Dataset entries:

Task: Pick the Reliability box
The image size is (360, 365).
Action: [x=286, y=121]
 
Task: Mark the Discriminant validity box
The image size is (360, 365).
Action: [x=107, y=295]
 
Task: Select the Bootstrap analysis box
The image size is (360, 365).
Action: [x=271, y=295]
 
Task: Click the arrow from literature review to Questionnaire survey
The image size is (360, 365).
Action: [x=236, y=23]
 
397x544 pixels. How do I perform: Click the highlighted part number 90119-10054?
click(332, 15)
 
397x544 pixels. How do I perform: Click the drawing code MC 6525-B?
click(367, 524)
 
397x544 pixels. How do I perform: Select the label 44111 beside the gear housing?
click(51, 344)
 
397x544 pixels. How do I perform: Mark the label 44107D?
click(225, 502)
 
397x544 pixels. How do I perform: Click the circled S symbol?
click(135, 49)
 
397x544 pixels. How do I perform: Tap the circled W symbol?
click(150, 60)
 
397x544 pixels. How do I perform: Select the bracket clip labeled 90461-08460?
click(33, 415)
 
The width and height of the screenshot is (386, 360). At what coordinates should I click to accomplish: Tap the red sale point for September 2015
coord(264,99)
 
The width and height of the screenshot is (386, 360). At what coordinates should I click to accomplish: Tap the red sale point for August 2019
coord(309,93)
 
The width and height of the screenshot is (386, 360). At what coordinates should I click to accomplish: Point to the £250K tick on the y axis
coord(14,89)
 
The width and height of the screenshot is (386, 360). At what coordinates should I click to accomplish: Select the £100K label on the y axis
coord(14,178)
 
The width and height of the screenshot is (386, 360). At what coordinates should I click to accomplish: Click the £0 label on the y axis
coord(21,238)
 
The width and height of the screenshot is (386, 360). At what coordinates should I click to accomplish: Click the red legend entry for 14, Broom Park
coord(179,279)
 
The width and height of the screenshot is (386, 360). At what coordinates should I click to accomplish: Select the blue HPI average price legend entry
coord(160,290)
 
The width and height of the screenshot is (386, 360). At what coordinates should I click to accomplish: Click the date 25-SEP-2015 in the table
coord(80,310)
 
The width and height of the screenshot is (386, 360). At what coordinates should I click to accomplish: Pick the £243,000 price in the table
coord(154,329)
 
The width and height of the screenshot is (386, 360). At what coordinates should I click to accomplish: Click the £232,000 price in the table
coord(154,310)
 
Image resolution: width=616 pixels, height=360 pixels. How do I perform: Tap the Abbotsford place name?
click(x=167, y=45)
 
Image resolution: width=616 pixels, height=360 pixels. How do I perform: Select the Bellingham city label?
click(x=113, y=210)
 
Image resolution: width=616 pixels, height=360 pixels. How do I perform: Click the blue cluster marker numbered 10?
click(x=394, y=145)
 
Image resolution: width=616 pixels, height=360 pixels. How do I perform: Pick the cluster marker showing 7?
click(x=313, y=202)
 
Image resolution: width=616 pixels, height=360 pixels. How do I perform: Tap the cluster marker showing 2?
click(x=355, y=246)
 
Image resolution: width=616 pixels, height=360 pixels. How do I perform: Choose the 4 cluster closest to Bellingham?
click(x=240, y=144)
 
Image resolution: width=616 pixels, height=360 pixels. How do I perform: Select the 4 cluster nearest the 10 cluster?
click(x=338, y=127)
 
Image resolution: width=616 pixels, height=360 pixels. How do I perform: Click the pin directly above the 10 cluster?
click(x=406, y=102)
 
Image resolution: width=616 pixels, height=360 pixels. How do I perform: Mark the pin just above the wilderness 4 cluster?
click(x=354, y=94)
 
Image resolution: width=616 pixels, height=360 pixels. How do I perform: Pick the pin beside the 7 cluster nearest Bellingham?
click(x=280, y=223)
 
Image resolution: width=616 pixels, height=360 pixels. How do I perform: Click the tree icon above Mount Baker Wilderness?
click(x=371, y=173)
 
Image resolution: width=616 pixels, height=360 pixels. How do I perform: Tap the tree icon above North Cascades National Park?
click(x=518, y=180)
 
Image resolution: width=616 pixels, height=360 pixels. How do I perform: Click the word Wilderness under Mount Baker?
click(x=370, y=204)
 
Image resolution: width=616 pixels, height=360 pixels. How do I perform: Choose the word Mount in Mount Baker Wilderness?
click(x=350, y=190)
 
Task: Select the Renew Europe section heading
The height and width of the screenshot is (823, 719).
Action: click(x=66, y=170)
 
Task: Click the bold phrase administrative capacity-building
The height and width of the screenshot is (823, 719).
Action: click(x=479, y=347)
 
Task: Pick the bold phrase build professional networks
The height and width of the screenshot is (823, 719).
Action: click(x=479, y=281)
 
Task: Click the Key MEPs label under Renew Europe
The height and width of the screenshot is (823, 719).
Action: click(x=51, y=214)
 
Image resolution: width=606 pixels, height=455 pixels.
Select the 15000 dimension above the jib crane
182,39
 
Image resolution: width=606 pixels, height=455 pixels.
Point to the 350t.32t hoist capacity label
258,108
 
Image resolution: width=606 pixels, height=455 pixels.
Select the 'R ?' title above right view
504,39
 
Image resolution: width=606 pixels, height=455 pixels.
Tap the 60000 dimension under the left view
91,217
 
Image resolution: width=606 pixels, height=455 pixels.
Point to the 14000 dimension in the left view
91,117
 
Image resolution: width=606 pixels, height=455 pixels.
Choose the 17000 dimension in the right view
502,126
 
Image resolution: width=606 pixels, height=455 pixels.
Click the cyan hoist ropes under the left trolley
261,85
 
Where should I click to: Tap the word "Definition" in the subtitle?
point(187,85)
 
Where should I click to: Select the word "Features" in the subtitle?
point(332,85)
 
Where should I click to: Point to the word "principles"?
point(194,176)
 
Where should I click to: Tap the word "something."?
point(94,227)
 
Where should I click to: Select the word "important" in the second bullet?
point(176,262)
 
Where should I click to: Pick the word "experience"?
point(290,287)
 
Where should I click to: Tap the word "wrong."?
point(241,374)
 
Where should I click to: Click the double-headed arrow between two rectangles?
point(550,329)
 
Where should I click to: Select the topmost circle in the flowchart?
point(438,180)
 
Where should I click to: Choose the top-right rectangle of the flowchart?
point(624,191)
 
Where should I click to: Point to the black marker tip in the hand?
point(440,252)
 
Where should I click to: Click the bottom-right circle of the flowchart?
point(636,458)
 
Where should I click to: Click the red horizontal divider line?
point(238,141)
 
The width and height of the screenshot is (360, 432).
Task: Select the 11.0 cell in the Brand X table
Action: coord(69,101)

* [Requirement]
Rewrite every line from the start of the data through the line holding "Action: [x=271, y=295]", inclusive, in full. Change only the coordinates in the answers: multiply each by 0.2 and round to a whole number, with halves rounded up.

* [The reply]
Task: Pick the Reliability box
The image size is (360, 365).
Action: [x=57, y=24]
 
Task: Mark the Discriminant validity box
The image size is (360, 365).
Action: [x=21, y=59]
 
Task: Select the Bootstrap analysis box
The image size is (360, 365).
Action: [x=54, y=59]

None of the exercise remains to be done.